Les erreurs qui entraînent refus, régularisation ou démolition
La première erreur consiste à raisonner uniquement en mètres carrés, sans tenir compte de la hauteur et de la couverture. Une terrasse de 18 m² sur pilotis peut appeler une déclaration préalable, tandis qu’une grande terrasse de plain-pied non couverte peut ne nécessiter aucune autorisation. Le contexte technique compte autant que la surface.
La deuxième erreur est de fractionner les travaux : construire une terrasse, puis ajouter quelques mois plus tard une pergola, puis fermer les côtés. L’administration peut apprécier l’ensemble comme un projet global, surtout si les installations sont permanentes. Il est souvent plus sûr de déclarer le projet final dès le départ.
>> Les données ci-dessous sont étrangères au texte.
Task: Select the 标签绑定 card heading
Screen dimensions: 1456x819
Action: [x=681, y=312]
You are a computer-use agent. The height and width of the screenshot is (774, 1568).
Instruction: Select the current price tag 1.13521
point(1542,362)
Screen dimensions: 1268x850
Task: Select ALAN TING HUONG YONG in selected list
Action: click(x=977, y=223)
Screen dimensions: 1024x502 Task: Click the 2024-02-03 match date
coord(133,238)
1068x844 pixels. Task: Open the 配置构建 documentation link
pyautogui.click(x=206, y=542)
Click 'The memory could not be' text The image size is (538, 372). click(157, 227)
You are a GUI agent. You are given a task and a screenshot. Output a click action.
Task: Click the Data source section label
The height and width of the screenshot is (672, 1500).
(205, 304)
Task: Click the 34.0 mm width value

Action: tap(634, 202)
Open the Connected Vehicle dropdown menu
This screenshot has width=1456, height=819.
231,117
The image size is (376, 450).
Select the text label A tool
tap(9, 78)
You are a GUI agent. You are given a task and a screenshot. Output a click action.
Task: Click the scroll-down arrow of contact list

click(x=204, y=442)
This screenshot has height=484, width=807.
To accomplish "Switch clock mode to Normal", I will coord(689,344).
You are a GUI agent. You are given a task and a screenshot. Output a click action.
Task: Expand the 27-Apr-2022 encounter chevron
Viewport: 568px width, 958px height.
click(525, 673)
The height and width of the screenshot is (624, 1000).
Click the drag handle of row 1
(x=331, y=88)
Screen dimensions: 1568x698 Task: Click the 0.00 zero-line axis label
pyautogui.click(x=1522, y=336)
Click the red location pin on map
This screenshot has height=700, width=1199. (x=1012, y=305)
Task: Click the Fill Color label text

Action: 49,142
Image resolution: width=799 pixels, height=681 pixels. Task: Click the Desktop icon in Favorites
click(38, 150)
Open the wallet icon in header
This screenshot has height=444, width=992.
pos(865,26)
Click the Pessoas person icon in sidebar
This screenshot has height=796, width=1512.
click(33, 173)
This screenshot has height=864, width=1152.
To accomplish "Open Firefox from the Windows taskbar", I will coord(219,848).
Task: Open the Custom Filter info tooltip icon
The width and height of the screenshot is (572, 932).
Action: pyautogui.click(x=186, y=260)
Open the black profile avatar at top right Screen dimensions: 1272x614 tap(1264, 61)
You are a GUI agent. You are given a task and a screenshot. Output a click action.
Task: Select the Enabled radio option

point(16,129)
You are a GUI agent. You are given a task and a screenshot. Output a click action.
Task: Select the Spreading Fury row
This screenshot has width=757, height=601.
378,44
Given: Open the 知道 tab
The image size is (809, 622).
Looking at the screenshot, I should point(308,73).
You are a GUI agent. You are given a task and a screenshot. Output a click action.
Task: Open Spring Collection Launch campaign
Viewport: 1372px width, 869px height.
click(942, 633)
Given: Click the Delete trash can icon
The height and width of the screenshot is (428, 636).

La troisième erreur concerne le voisinage. Une terrasse surélevée peut créer une vue directe dans une propriété voisine, générer des nuisances sonores ou modifier l’écoulement des eaux. Même avec une autorisation d’urbanisme, le projet doit respecter les règles civiles relatives aux vues, aux servitudes et aux troubles anormaux de voisinage.
Enfin, construire sans autorisation lorsqu’elle est nécessaire expose à une mise en demeure, à une demande de régularisation, voire à une obligation de remise en état. Avant d’engager les travaux, le plus simple reste de qualifier précisément la terrasse : plain-pied ou surélevée, ouverte ou couverte, indépendante ou adossée, temporaire ou permanente. C’est cette qualification qui détermine si le permis de construire est vraiment nécessaire.